A blind person cannot say after five minutes of seeing: “That’s enough, I’ve seen everything, give me back my blindness,” and similarly, someone who has seen spiritually cannot say, “I’ve had enough of the liturgy for about an hour, and I want to go home; I still have enough other things to worry about.” And yet the world and all of us need prayer much more than a hundred or two hundred years ago. But in this critical time, even the minimum that the Church established as necessary to preserve God’s commandment to sanctify the holy day is no longer available to people: liturgy every Sunday and on twelve holy days. Is there any way out of such a situation? Or will it be better to accept that the fulfillment of the aforementioned commandment from the Decalogue will now be a matter for a few individuals? In what state is the Church when the vast majority of Christians have resigned themselves to this commandment of God? And what awaits such a Church? It would be beneficial for us to consider this, at the very least.
Elder Paisios said:
Do not forget that we are living in difficult times and that much prayer is needed. Remember the tremendous need that people feel today. Remember the enormous fervor for prayer that God asks of us. Pray for the general madness that has gripped the whole world. Pray that Christ will have mercy on his creation, because it is approaching catastrophe. May God intervene in his own way in this crazy era that we are living in because the world is being dragged into chaos, madness, and a dead end. God has called us to pray for a world that has so many problems. Unhappy people, they do not even have time to make the sign of the cross. If we monks do not pray, who will we leave it to? In times of war, a soldier is on alert, shod, and only waiting for orders. A monk should also be in such a state.
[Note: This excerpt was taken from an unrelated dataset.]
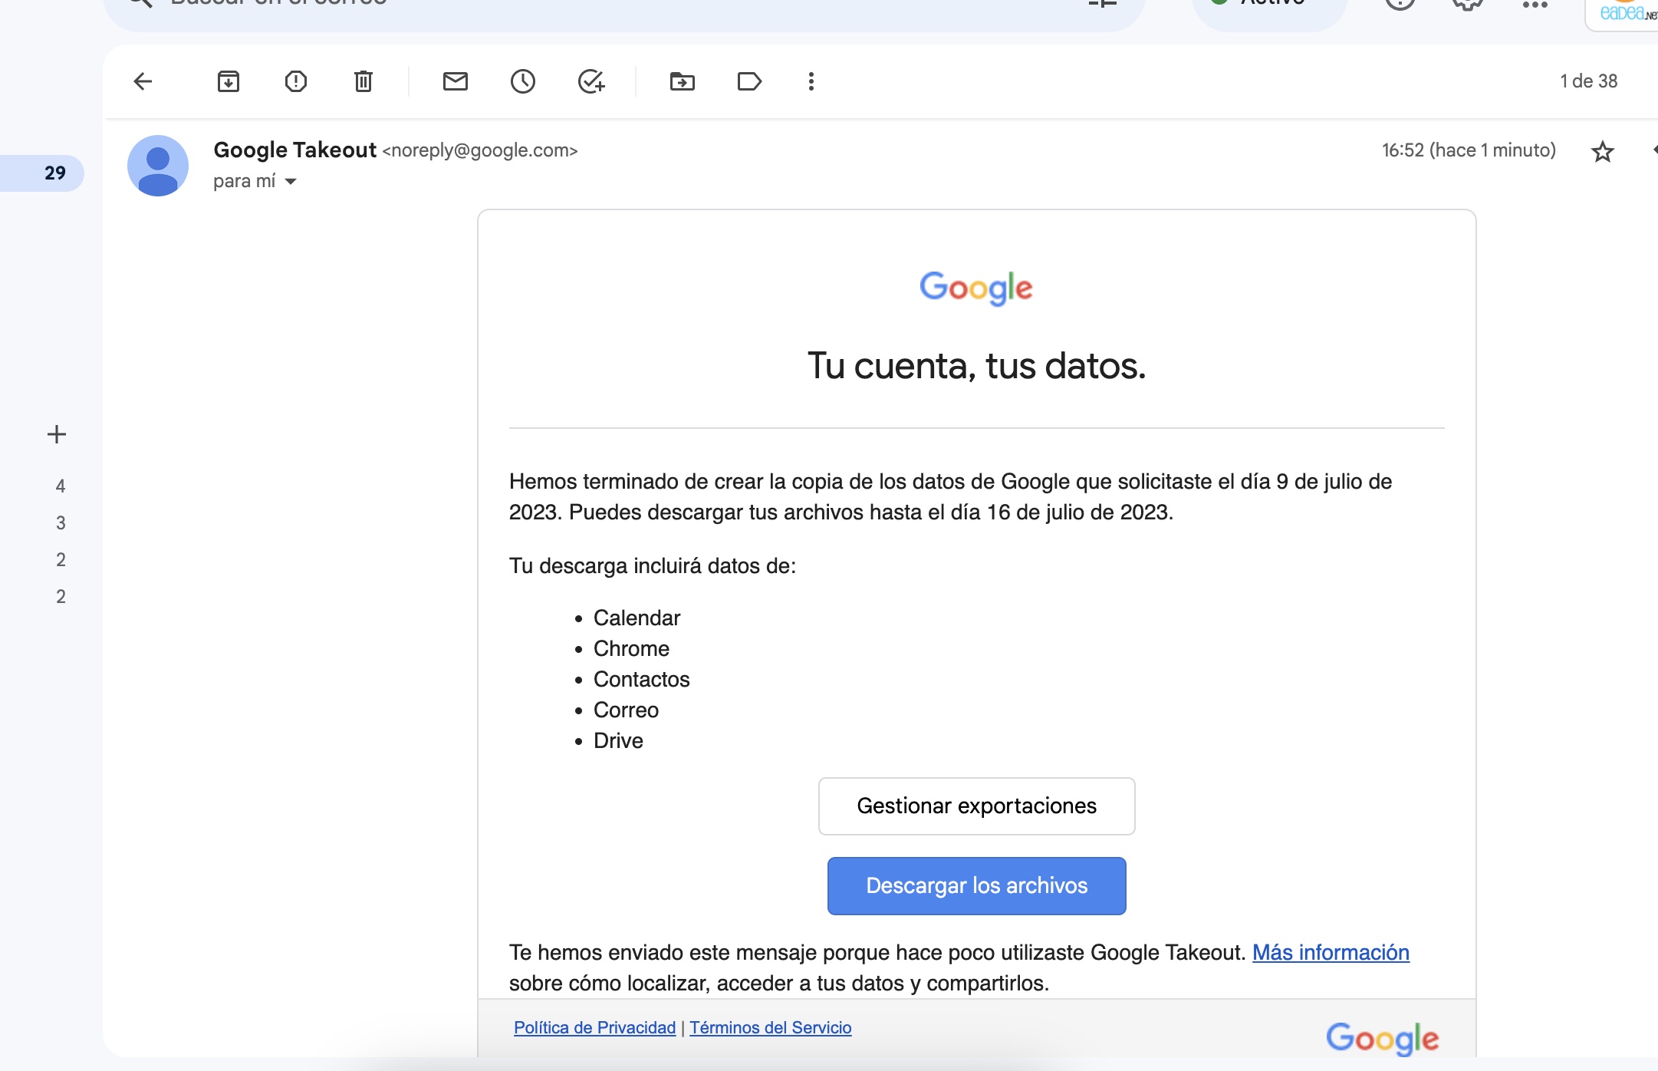Open the 'Más información' link
Viewport: 1658px width, 1071px height.
[x=1331, y=953]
Let us not be confused by the fact that the elder speaks primarily of monks. After all, there is no such thing as a dual Christianity – monastic and secular. There is only one Christianity. However, we have already spoken about this here several times. The elder Paisius also emphasized this. He said that a good Christian living in marriage would certainly be a good monk under other circumstances. And a good monk would certainly be a good secular Christian if his life developed in such a way that he could not become a monk and had to marry.
Where God has placed you, there you can and should be holy. St. Justin Popovich said: If you are a teacher, be a holy teacher; if you are a craftsman, be a holy craftsman; if you are a monk, be a holy monk; if you are a journalist, be a holy journalist.